Count the lines in the entries that contain the string "Image", and report only that number.

* begin *

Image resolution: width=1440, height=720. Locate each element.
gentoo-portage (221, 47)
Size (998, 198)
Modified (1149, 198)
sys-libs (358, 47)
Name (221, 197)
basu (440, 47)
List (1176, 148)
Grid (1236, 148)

* end *

**The reply:**
1